#### 展示文本:
━━━━━━━━━━━━━━━━━━━━
# FlowTracer：追踪注意力诱导信息流的大语言模型强化学习框架

- 来源：HuggingFace Daily Papers（社区热门论文）
- 发布时间：2026-06-09 17:56
- AIHOT 分数：59
- AIHOT 链接：https://aihot.virxact.com/items/cmq7h8hbj033lsl5wbsh1rodt
- 原文链接：https://arxiv.org/abs/2606.10646

## AI 摘要

FlowTracer是一个针对大语言模型强化学习的框架，在注意力诱导的有向无环图上追踪从问题到正确答案的推理流。边容量来自聚合注意力权重，通过重新加权仅保留能到达答案区域的影响，并强制执行局部流守恒。提取信息流骨干，按流吞吐量对token评分，揭示高影响枢纽。重要性得分用于塑造token级奖励，使学习信号聚焦于路由信息的关键token，在多个推理任务上取得一致性能提升。

## 正文

Token-level credit assignment remains a key obstacle for reinforcement learning (RL) in large language models (LLMs), where RL recipes typically treat all tokens equally, failing to distinguish decisive reasoning steps from routine formatting or fluent filler. Recent attempts leverage model-internal signals to assign finer-grained credit, but these are often point-wise heuristics that ignore the global structure of information propagation. We propose FlowTracer, an RL framework that traces answer-targeted reasoning flow on an attention-induced directed acyclic graph in which nodes correspond to tokens and edge capacities come from aggregated attention weights and derives token credit from this global structure. The edge capacities are reweighted to retain only the influence that can reach the answer region, while enforcing local flow conservation so intermediate tokens neither lose nor gain effective mass due to path length or irrelevant branches. On this graph, FlowTracer extracts an information-flow backbone connecting the question to the answer and scores tokens by flow throughput, revealing high-impact hubs and aggregation checkpoints that mediate long-range dependencies. These derived importances are used to shape token-level rewards, enabling learning signals to focus precisely on the tokens that route information toward (or away from) correct answers and delivering consistent performance gains across a range of reasoning tasks.
━━━━━━━━━━━━━━━━━━━━
#### 记录信息:
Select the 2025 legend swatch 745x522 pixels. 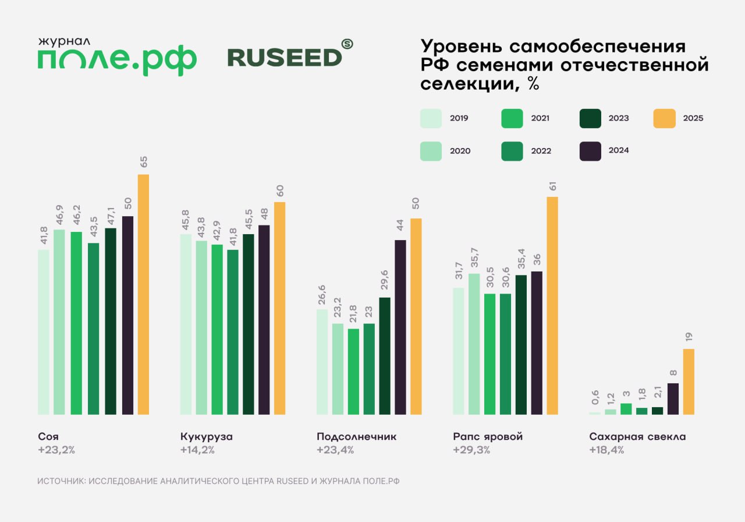(x=664, y=118)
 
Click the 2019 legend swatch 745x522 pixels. (x=431, y=118)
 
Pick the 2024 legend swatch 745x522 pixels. (x=591, y=150)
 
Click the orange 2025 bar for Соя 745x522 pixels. (x=143, y=294)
━━━━━━━━━━━━━━━━━━━━
#### 待完成任务:
**a)** 根据关于FlowTracer的文本，说明该框架在重新加权边容量时为什么要强制执行局部流守恒。
**b)** 判断下列说法是否符合关于FlowTracer的文本，并各引用原文中起决定作用的词句：(i) FlowTracer中的边容量来自聚合注意力权重；(ii) 近期利用模型内部信号分配信用的方法考虑了信息传播的全局结构；(iii) 注意力诱导的有向无环图中，节点对应token。

#### 任务答案:
**a)** 强制执行局部流守恒，是为了让中间token不会因为路径长度或无关分支而损失或获得有效质量（effective mass）。

**b)**
(i) 是。“边容量来自聚合注意力权重”
(ii) 否。“these are often point-wise heuristics that ignore the global structure of information propagation”
(iii) 是。“nodes correspond to tokens”